Thursday, 21 March 2013


The String Road, which I mentioned at the end of my last post, comes out at Blackwaterfoot on the west coast. Blackwaterfoot is a small village with a tiny harbour and a pebble beach on the shore of Drumadoon Bay. Just to the north of the village is Drumadoon Point, where there is an Iron Age hill fort, and beyond that is a cave known as King's Cave where, according to some theories, Robert The Bruce had his famous encounter with the spider. Also to the north of the Point is an impressive geological feature known as the Doon, a set of basalt cliffs with the characteristic columnar structure.

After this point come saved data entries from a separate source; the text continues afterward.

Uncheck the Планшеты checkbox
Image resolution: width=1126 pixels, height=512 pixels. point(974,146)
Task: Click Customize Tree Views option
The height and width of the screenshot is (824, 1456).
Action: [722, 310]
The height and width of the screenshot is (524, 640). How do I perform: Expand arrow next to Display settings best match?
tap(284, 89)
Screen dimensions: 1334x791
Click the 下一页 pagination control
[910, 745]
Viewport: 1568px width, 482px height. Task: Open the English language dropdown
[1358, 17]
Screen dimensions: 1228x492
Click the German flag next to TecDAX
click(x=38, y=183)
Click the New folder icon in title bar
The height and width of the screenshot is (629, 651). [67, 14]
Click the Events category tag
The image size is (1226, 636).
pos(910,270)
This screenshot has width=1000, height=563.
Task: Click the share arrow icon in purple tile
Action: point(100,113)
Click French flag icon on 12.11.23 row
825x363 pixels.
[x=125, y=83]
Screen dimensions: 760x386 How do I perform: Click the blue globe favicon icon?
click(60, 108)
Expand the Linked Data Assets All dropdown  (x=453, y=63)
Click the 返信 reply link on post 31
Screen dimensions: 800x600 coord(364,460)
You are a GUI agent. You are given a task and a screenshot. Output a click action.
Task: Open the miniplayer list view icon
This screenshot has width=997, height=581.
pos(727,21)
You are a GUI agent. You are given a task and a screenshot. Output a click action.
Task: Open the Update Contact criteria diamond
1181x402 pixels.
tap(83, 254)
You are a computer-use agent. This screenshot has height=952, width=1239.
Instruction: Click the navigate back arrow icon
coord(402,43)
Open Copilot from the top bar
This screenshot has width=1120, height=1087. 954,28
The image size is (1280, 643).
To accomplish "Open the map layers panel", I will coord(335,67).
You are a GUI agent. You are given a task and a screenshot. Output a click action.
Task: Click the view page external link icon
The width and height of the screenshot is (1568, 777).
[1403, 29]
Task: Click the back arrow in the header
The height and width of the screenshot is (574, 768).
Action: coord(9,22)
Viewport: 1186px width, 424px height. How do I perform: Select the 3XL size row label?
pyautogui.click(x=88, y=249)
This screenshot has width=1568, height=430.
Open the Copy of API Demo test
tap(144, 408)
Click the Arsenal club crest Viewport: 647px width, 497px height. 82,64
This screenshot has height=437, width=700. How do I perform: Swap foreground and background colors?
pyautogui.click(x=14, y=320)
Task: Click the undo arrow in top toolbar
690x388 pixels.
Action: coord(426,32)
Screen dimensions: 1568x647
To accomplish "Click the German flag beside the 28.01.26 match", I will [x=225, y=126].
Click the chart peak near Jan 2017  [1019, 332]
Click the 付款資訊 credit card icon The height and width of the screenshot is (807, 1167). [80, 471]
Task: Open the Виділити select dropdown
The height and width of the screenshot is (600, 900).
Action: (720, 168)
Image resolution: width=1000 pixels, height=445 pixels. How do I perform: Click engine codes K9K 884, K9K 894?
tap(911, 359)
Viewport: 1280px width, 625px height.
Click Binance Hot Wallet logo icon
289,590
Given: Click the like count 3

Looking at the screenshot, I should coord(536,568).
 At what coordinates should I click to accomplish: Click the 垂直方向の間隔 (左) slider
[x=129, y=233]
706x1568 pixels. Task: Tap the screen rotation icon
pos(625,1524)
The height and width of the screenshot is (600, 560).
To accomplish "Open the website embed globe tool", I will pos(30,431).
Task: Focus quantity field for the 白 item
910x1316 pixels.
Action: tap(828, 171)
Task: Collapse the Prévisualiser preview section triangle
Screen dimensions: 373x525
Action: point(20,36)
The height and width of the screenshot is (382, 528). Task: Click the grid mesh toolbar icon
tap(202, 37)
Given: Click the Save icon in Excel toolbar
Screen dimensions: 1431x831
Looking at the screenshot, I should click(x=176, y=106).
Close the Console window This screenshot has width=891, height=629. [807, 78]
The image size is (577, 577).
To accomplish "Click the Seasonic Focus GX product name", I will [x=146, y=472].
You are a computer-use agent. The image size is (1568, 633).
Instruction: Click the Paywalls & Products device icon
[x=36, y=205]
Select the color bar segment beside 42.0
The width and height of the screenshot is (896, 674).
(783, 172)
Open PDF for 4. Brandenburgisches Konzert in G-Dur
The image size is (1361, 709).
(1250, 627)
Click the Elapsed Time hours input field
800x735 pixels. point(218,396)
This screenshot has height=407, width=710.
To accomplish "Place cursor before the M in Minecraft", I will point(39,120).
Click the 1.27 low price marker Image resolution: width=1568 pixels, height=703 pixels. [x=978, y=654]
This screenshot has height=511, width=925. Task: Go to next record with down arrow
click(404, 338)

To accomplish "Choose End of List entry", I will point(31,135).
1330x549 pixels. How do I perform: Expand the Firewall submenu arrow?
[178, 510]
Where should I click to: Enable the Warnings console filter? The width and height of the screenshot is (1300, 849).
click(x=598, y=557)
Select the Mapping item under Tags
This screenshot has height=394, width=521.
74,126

As well as the hill fort, Drumadoon Point is the location of what is regarded as one of the best golf courses in Scotland, the 12-hole Shiskine Golf and Tennis Club. Yes that's right, I haven't made a typo, there really are only 12 holes. This unique golf course started off as a 9-hole course, then work got underway to expand it to 18 holes, but due to the ravages of the First World War 6 of the holes fell into disuse, and it remains a 12-hole course to this day.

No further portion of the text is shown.